As it is, Karagümrük could dream of scoring a famous result against their rivals after forging ahead 2-0, only to lose concentration in allowing Kasımpaşa to peg them back to 2-2 before the interval. With the difference in quality becoming increasingly evident in the second half with Arveladze’s injection of fresh legs, it was only a matter of time before the visitors from Beyoğlu snatched a winner that dumped Karagümrük out of the cup.
On the surface, the result was a victory for industrial football over more romantic notions of the game that are rooted in the close links between neighborhood and club.

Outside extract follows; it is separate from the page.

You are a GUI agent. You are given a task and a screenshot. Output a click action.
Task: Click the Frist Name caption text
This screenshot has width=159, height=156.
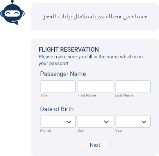pos(87,95)
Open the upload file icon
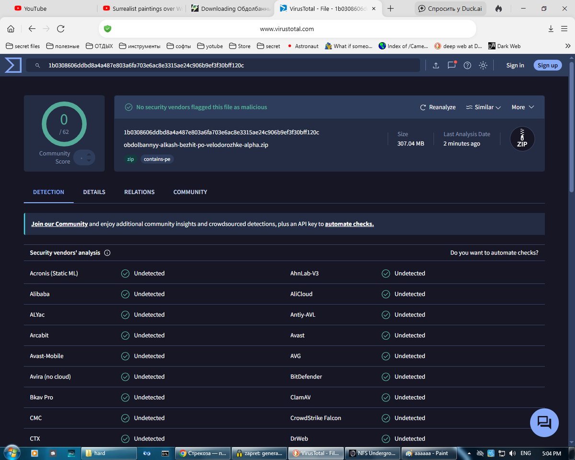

In all, though, the gulf in present quality might just be down to the lottery of birth: If a former amateur defender nicknamed “Kasımpaşalı Beckenbauer” – who went onto a successful post-football career in politics as the prime minister of Turkey – had born across the Golden Horn in Karagümrük, Kasımpaşa supporters might have been bemoaning the nouveau riche stylings of a former neighborhood team in Fatih.
A decades-old rivalry on the shores of the Golden Horn
Kasımpaşa and Karagümrük, founded in 1921 and 1926, respectively, are among the historic neighborhood clubs of Istanbul.
Karagümrük is one of the
local Istanbul clubs with the most loyal supporter base. Photo: DAILY NEWS
Karagümrük fell into the amateur divisions for the first time in 1997, before being promoted in 2009. The club has been in the fourth tier since last year.
Kasımpaşa, the club from the Beyoğlu side of the Golden Horn, lasted in the initial top flight until 1964 – one more year than Karagümrük – before largely disappearing from view. The blue-and-whites spent six years in the amateur division between 1978 and 1984 – at the same time when Karagümrük was making a comeback among the Turkish football elite.
The team hovered between the second and third tiers during the 1990s until gaining promotion back to the Super League in 2007. The club then proceeded to bounce back and forth between the first and second tiers, but the club received a massive influx of cash after winning promotion to the Super League again to start the 2012-13 season, during which they finished sixth, suggesting the side might now be able to challenge for a European place.